The trial continues next week.

Katharina Goetze is an IWPR reporter in London.


BRIEFLY NOTED:

HAGUE PROSECUTOR REPORTEDLY SET TO PRAISE BELGRADE

Belgrade media say leaked report commends Serbia for “substantial progress in 
cooperation” with tribunal. 

By Aleksandar Roknic in Belgrade

Belgrade could be a step closer to European integration next month as a result 
of an allegedly positive report on its cooperation with international justice 
said to have been leaked to Serbian media this week.

In the three-page report which seems to be written by Serge Brammertz, the 
Hague tribunal chief prosecutor reportedly said that Serbia had made 
“substantial progress” in its cooperation with his office. 

Brammertz is set to present his conclusions on Belgrade’s cooperation to the 
United Nations Security Council, UNSC, on December 12.

While a positive assessment from the prosecutor is crucial to Serbia’s hopes of 
one day joining the European Union, observers say the country cannot make real 
strides towards accession until authorities hand over the remaining two 
fugitives – Ratko Mladic and Goran Hadzic.

In April, Belgrade signed a Stabilisation and Association Agreement, SAA - the 
first step towards full EU membership for Serbia. 

However, the Netherlands, with the support of Belgium, is insisting that the 
fugitives be delivered before the agreement is implemented.
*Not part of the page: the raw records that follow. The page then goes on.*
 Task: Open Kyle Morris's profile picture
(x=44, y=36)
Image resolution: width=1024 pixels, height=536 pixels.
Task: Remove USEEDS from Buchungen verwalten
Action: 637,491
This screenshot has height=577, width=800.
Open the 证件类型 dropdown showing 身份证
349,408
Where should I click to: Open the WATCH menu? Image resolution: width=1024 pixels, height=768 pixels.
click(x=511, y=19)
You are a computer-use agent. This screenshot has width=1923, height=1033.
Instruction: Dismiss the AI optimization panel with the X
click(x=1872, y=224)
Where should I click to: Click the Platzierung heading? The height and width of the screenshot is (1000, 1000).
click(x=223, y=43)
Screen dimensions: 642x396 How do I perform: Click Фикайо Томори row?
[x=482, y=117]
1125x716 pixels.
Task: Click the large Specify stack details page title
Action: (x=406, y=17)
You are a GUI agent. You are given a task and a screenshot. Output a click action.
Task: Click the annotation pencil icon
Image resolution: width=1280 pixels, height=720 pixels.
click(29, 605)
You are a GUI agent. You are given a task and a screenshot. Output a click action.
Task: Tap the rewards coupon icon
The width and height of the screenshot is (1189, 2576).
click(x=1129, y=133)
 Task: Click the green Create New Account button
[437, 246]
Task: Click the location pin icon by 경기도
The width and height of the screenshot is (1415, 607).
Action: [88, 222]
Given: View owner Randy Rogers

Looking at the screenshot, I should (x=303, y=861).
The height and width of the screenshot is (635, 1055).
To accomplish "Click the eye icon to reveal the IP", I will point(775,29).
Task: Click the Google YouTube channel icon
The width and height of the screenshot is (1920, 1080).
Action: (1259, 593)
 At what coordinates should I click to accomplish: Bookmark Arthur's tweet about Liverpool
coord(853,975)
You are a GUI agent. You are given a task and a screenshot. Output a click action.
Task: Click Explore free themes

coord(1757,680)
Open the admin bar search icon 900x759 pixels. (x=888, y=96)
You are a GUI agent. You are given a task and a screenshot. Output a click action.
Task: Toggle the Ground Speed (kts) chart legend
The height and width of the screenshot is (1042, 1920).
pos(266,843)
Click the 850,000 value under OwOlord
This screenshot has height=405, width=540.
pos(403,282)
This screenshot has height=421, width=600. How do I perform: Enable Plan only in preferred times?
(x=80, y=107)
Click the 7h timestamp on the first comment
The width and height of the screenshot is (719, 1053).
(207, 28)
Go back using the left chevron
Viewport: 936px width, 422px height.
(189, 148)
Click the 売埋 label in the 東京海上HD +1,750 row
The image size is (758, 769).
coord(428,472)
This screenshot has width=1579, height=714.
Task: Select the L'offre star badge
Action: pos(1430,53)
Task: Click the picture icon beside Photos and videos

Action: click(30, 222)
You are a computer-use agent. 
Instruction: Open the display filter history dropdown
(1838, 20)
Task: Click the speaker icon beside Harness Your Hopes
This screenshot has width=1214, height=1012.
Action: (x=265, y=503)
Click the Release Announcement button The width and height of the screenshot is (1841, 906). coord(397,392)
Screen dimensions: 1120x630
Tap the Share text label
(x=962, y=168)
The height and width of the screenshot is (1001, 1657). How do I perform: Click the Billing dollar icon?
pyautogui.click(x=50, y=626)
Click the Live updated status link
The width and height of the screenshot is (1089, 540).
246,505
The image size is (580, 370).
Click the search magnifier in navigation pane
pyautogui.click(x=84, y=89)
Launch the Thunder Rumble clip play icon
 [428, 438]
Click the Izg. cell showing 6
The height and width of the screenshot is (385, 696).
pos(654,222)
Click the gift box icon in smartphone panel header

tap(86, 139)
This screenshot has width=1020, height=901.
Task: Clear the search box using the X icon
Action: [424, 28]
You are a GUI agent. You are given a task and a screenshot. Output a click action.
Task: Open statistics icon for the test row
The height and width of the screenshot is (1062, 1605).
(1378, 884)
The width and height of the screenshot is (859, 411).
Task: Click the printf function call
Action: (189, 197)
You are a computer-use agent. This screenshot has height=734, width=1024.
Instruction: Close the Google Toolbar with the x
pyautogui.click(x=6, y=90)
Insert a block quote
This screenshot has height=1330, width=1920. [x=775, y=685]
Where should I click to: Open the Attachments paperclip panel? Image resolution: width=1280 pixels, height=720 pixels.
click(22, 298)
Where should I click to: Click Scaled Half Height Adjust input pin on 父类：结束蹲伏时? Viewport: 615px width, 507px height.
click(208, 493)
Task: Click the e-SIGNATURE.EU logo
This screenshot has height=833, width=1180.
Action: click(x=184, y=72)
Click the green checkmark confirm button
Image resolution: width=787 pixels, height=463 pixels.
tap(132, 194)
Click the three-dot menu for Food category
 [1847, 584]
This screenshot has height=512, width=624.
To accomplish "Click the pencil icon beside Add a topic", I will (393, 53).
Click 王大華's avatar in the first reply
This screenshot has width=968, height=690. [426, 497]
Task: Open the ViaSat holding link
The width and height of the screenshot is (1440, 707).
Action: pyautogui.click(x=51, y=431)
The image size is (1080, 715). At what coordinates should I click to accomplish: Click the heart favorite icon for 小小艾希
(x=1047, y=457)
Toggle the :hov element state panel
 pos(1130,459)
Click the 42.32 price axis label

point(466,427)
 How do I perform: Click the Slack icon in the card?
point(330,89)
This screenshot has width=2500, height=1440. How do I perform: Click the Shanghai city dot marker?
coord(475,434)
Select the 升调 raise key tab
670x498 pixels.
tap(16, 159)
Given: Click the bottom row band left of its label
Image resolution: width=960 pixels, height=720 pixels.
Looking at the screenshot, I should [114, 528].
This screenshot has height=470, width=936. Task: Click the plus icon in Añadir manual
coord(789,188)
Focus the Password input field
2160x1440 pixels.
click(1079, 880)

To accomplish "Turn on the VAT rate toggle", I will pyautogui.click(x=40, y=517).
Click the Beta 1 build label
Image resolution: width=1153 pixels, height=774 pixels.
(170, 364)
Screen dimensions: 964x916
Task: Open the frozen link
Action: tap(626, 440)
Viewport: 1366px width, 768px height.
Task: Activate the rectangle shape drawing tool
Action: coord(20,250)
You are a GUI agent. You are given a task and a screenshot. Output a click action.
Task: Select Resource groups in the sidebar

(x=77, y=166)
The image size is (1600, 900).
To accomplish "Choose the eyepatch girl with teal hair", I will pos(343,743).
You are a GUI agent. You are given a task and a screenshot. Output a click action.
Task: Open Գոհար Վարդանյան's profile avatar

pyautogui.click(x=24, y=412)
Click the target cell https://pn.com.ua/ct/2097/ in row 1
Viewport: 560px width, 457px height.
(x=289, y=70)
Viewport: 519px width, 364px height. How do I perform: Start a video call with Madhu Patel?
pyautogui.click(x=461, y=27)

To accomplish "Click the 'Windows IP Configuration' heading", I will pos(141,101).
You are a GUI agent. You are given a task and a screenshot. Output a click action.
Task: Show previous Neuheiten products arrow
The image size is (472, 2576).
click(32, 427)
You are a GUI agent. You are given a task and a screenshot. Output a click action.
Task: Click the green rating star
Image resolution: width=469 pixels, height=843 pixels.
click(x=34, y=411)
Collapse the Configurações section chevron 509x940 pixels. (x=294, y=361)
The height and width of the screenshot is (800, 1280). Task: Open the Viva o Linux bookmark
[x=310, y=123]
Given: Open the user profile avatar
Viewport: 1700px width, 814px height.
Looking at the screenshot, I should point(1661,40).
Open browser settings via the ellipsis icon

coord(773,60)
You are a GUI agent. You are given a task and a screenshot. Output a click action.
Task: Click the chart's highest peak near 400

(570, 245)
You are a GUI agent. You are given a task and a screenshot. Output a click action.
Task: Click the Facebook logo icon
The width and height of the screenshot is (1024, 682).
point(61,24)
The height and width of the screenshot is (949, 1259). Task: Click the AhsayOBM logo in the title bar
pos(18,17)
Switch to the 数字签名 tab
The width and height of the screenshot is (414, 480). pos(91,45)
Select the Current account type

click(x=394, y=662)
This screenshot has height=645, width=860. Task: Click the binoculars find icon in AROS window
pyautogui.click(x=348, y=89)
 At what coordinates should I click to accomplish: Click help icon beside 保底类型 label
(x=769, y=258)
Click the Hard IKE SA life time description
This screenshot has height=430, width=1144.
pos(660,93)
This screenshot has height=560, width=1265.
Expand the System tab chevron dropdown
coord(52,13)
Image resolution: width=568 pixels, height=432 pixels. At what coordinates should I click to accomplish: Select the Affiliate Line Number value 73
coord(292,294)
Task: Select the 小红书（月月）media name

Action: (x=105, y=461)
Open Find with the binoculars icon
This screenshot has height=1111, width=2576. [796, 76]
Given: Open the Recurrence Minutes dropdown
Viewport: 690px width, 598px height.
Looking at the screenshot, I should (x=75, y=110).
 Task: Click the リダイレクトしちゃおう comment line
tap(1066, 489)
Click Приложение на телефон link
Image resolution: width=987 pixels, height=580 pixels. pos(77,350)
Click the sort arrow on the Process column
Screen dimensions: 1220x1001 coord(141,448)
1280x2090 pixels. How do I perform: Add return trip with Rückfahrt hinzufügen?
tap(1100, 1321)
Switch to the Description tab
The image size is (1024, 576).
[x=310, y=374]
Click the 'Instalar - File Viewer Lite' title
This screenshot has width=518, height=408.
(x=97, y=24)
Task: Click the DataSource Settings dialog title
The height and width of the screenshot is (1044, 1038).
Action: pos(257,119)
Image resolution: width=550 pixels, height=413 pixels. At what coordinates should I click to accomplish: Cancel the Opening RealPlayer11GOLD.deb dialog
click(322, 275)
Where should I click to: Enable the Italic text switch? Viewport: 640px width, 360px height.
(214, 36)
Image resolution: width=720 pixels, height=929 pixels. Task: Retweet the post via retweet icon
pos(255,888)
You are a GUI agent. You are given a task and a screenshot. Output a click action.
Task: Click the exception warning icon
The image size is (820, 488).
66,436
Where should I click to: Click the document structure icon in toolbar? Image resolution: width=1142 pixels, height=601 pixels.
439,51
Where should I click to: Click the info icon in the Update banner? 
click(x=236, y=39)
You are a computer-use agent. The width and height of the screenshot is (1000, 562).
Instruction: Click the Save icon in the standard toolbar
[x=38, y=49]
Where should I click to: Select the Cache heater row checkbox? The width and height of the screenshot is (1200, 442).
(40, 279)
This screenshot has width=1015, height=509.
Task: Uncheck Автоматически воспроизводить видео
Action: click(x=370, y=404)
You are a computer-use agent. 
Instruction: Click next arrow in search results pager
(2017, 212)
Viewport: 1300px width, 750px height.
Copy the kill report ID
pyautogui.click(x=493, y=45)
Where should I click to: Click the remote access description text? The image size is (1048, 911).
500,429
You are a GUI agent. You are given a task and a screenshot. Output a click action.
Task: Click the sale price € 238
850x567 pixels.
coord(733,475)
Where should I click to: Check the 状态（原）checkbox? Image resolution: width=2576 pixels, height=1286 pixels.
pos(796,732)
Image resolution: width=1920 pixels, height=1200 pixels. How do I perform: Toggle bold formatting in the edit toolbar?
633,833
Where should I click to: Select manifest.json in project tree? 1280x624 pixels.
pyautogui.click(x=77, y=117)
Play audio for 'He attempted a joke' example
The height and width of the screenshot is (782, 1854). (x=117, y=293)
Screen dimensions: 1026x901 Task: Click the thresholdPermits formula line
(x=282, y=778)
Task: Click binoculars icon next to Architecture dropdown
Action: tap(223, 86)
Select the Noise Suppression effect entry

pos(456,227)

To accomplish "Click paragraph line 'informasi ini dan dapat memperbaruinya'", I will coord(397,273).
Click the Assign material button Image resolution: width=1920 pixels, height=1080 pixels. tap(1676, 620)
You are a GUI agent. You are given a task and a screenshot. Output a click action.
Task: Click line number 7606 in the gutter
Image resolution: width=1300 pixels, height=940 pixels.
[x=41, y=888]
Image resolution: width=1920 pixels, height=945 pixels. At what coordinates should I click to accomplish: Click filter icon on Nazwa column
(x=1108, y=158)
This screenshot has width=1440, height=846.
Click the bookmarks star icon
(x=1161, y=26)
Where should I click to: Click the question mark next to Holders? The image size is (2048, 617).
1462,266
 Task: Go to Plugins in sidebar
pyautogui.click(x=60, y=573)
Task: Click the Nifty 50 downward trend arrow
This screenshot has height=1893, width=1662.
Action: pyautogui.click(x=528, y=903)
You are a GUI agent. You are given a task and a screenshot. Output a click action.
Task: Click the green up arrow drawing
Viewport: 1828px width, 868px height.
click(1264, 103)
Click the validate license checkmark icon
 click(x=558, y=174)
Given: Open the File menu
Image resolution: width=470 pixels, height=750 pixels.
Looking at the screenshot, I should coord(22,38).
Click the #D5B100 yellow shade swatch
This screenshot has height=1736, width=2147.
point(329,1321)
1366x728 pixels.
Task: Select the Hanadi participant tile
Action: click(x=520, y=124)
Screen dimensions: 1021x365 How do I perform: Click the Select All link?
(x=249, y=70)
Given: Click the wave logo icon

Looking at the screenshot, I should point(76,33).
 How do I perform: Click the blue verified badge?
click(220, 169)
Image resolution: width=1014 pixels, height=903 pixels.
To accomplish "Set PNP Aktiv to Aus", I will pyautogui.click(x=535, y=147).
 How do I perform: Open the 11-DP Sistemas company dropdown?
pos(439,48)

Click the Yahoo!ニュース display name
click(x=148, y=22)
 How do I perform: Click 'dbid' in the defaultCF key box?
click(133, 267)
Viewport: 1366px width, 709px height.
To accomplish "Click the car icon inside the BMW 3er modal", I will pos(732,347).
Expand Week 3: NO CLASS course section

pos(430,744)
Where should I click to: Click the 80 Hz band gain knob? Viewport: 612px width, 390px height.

Most other members, 
meanwhile, would like it to go ahead as a gesture of good will towards Serbia, 
even without the fugitives in the dock.

According to Serbian media this week, Brammertz said that during a visit to 
Serbia earlier in the month, the authorities had presented serious operational 
plans for capturing the two men.

The prosecutor allegedly stated in the report that state agencies tasked with 
tracking down the fugitives had increased their efforts and were currently 
conducting more active and widespread searches.

“Planning and coordination between different security services, which were 
problematic in the past, have improved,” he is reported to have said. 

According to articles on the leaked report, Brammertz also wrote that Serbia’s 
National Council for Cooperation with the Tribunal had played a key role in 
providing documents. 

“Some progress has also been achieved in obtaining access to state security 
agency archives,” the Serbian media quote him as saying. 

In addition, the chief prosecutor is reported to have said there was serious 
concern about alleged threats being made to witnesses, some of whom had 
cancelled their testimony.
The Belgrade press says Brammertz wants the Serbian authorities to create an 
atmosphere that would facilitate the appearance of witnesses in ongoing and 
future trials. 

This week, Olga Kavran, spokeswoman for the tribunal’s Office of the 
Prosecutor, OTP, could not confirm whether the alleged leaked document, 
reported in the Serbian media, was authentic.

She told IWPR that Brammertz’s report had been sent to the UN and it was up to 
them to decide when to release it. 

She added that she expected this to happen in the next two weeks, ahead of 
Brammertz’s trip to New York.

Aleksandar Roknic is an IWPR-trained reporter in Belgrade.